Le remake joue sur l'aspect nostalgie et reste d'une grande fidélité au premier "Jurassic Park". Pour autant il est très actuel dans son propos, mais aussi dans sa réalisation. Le même monde, modernisé. C'est un coup de neuf réjouissant, surtout au départ tranquille de la ballade. Globalement les effets-spéciaux sont convaincants, surtout à côté des films précédents (qui ont mal vieilli), mais l'apothéose finale est peu lisible.

A force de cynisme, le film est très fade. Chris Pratt et Omar Sy amusent quelque peu la gallerie, mais rien de mémorable ou d'hilarant. "Jurassic World" parodie le cinéma d'aventure des années 90, le charme vintage en moins, et tombe dans les travers d'un banal blockbuster actuel.

La recette en fait un film grand public parfait. En somme "Jurassic World" fait forte impression sur le coup, mais manque finalement de mordant.

 

D. B.

Les enfants perdus dans le "Jurassic World"

MUSTANG, de Denis Gamze Ergüven

Genre : Turkish Suicides

 

Oh combien ce premier film de Deniz Gamze Ergüven a été comparé à celui de Sofia Coppola, le rapprochement est inévitable. Il s'agit presque d'une transposition tant on retrouve des éléments précis de "Virgin Suicides". Cette adaptation turque prend tout son sens, surtout dans l'environnement où elle s'installe. La même histoire prend une toute autre dimension une fois implantée dans un contexte géo-politique particuliers.

Le film est un portrait de famille qui illustre un pays follement austère. Ce foyer est représentatif d'un état d'esprit ultra conservateur. Même s'il rôde, le progrès est loin, à mille kilomètres, à Istanbul. La maisonnée se barricade progressivement, comme menacée par le progrès, mais celui-ci vient de l'intérieur. Ce sont ces cinq sœurs débordantes de vie qui incarnent le progrès. L'enfermement et la soumission qu'elles subissent ouvrent des sujets graves; le mariage forcé, les droits de la femme, l'éducation... Pour autant, ça ne tombe jamais dans le désespoir ou la lourdeur, au contraire.
.....
OBJECTIF INDIQUÉ A >> Dans l'extrait, quels acteurs de « Jurassic World » amusent quelque peu la galerie ?
OBJECTIF INDIQUÉ B >> Reproduisez le passage de l'extrait qui s'ouvre sur les mots contenant « A force de cynisme, le » et se clôt sur « finalement de mordant. ».
La liste n'a aucun lien avec l'extrait.

DONNÉES FOURNIES >>
.....
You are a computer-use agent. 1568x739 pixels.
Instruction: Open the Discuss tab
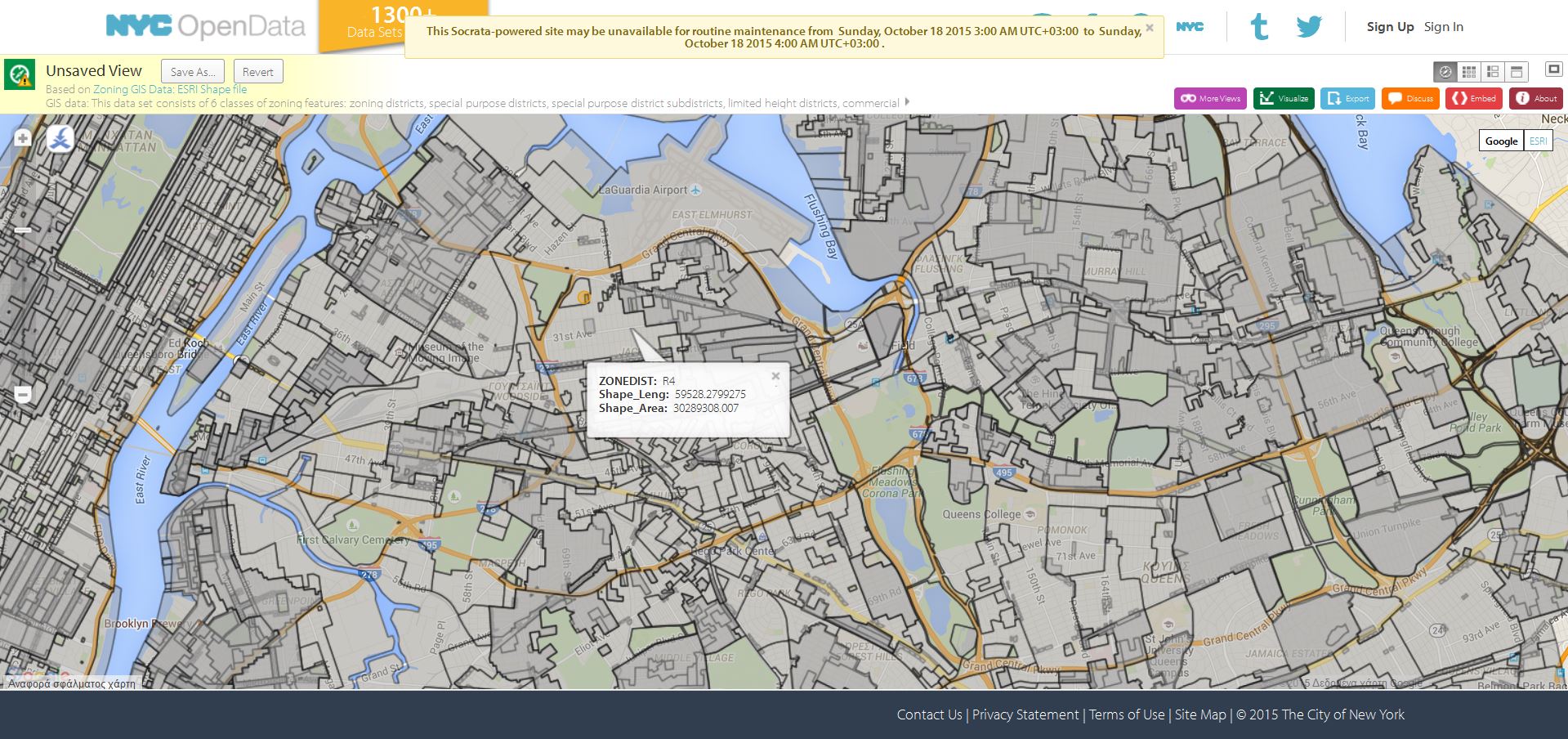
.....
RÉPONSE FINALE A >> Chris Pratt et Omar Sy.

RÉPONSE FINALE B >>
A force de cynisme, le film est très fade. Chris Pratt et Omar Sy amusent quelque peu la gallerie, mais rien de mémorable ou d'hilarant. "Jurassic World" parodie le cinéma d'aventure des années 90, le charme vintage en moins, et tombe dans les travers d'un banal blockbuster actuel.

La recette en fait un film grand public parfait. En somme "Jurassic World" fait forte impression sur le coup, mais manque finalement de mordant.